A Justiça de São Paulo reconheceu Suzane von Richthofen como inventariante (gestora) do espólio do tio, o médico Miguel Abdalla Netto, cujo patrimônio é estimado em cerca de R$ 5 milhões. A decisão, proferida pela 3ª Vara de Família e Sucessões da capital, autoriza Suzane a administrar os bens do tio, mas não a transforma automaticamente em herdeira nem lhe permite vender ou se apropriar dos ativos sem autorização judicial.
Miguel Abdalla Netto, de 76 anos, foi encontrado morto em sua residência no bairro do Campo Belo, na zona sul de São Paulo, em janeiro de 2026. Sem filhos, cônjuges ou irmãos vivos e sem testamento conhecido, o médico deixou um patrimônio composto por imóveis — incluindo casas e um sítio no litoral paulista — além de aplicações financeiras. Nesse cenário, a sucessão recai sobre os sobrinhos consanguíneos: Suzane e o irmão dela, Andreas von Richthofen.
A nomeação de Suzane como inventariante gerou polêmica, pois ela cumpre pena por ter assassinado os próprios pais em 2002 e já foi declarada indigna na herança dos pais em 2015, quando parte do patrimônio deles foi transferida apenas para Andreas. Especialistas em direito sucessório afirmam que, embora o histórico criminal gere desconforto social, não há impedimento legal automático para que ela atue como gestora ou, futuramente, como herdeira, desde que não exista testamento em sentido contrário.

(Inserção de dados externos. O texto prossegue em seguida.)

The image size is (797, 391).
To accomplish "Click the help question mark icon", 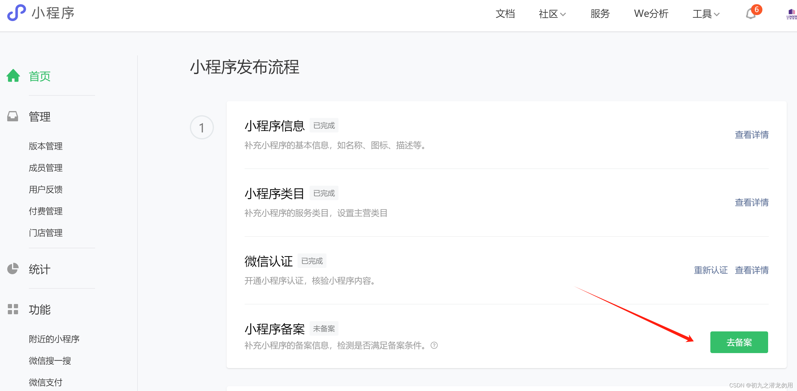I will [x=434, y=345].
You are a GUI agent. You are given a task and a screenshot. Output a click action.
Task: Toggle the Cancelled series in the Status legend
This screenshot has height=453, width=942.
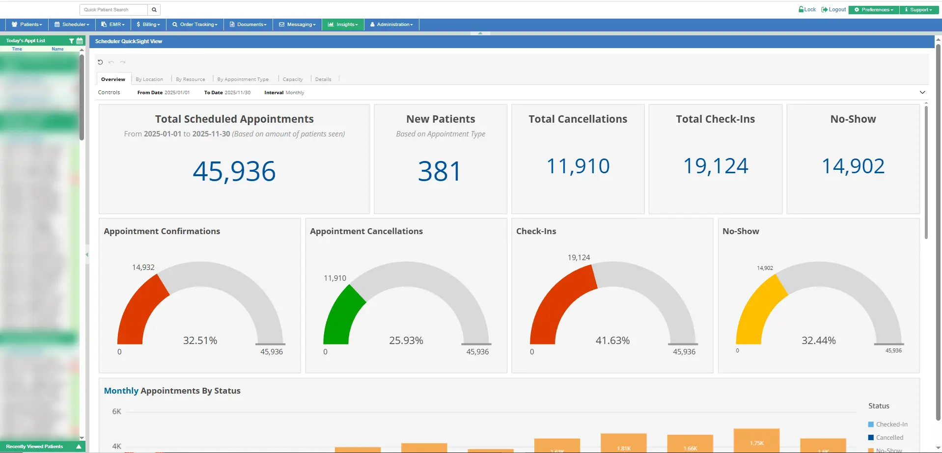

A disputa sucessória envolve também a prima de Miguel, Carmem Silvia Magnani, que alega ter mantido união estável com o médico por cerca de 14 anos e busca reconhecimento judicial como companheira para entrar na partilha. A Justiça ainda deverá definir se Suzane terá direito a receber parte da herança, enquanto ela permanece obrigada a prestar contas de todos os atos como inventariante sob supervisão do juízo.